A case report of severe paraquat poisoning in an HIV-positive patient: an unexpected outcome and inspiration.

We described and analyzed the treatment process of an HIV-positive patient with severe paraquat (PQ) poisoning. A 34-year-old man ingested about 50 mL of a 20% solution of PQ in a suicide attempt. He was treated with gastric lavage, oral administration of adsorbent, and symptomatic treatments at the local hospital, and was transferred to our emergency department. Ten hours after the exposure, the concentration of plasma PQ was 2.17 mg/L and was substantially above the survival limits of the severity index for PQ poisoning (SIPP) curve (0.30 mg/L). The equation produced by Jones et al (Jones AL, Elton R, Flanagan R. Multiple logistic regression analysis of plasma paraquat concentrations as a predictor of outcome in 375 cases of paraquat poisoning. QJM. 1999:92;573-578) predicted a 20.5% probability of survival at admission. Unfortunately, the patient was diagnosed as HIV infected, and CD4 lymphocyte count also confirmed that the patient was in a state of mild suppression of immunological function. Immediately, the patient received normative immunosuppressive therapy and hemoperfusion (HP). On the 15th day after poisoning, the patient recovered well and was discharged. All along, the evolution of the patient's status was in accordance with the characteristics of PQ poisoning, but the extent and duration of damage was mismatching and drastically alleviative by the previous biological indices. The particular case of treatment may be indirectly supporting the effectiveness of immunosuppressive therapy in treating patients with PQ poisoning.

INTRODUCTION

Paraquat (PQ), a nonselective contact herbicide, has been widely used in many countries since the 1960s. It has attracted medical controversy because of high mortality (typical case fatality 50%–90%).[1] Ingestion of small quantities (>10 mL) may initiate an irreversible lung fibrosis and renal failure leading to death.
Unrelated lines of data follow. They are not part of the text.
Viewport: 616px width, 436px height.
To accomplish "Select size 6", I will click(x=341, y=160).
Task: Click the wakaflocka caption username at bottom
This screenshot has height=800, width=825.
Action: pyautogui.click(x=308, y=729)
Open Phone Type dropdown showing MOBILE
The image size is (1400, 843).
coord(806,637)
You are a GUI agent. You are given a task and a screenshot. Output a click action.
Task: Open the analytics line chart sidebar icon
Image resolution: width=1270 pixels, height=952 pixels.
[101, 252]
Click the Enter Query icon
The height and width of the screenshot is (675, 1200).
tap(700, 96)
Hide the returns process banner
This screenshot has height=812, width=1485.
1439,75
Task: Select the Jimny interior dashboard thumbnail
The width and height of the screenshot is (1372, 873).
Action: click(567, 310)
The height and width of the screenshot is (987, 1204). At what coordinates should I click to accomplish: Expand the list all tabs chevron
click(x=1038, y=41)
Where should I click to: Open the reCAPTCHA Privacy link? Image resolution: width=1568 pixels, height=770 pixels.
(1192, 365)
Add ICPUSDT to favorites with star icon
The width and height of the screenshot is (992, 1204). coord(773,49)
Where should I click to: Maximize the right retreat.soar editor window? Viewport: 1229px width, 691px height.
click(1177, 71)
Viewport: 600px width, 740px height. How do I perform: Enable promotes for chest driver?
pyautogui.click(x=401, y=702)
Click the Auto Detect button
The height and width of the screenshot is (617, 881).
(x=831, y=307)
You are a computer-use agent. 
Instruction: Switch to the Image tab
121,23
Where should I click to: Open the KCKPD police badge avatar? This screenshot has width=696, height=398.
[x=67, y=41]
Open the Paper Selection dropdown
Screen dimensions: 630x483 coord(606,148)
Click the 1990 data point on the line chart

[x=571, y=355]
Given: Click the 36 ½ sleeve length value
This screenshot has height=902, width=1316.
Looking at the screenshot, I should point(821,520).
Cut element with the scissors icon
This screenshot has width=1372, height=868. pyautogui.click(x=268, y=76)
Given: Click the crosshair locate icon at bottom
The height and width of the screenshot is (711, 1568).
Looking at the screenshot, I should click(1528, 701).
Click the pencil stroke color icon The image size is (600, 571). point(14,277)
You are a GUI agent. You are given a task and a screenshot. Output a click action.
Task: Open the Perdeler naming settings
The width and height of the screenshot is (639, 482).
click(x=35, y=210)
Current treatment for PQ poisoning focuses on reducing absorption, increasing its elimination.[2] Several other interventions have been proposed, but none has been shown to be effective in clinical trials. The immunosuppressive therapy is the most promising therapy, though it has not been widely used due to the lack of supporting evidence.[3] Here, we present a case in which the immunosuppressive status may provide some kind of protection from PQ toxicity. Informed consent was obtained from the patients for publication of this case report.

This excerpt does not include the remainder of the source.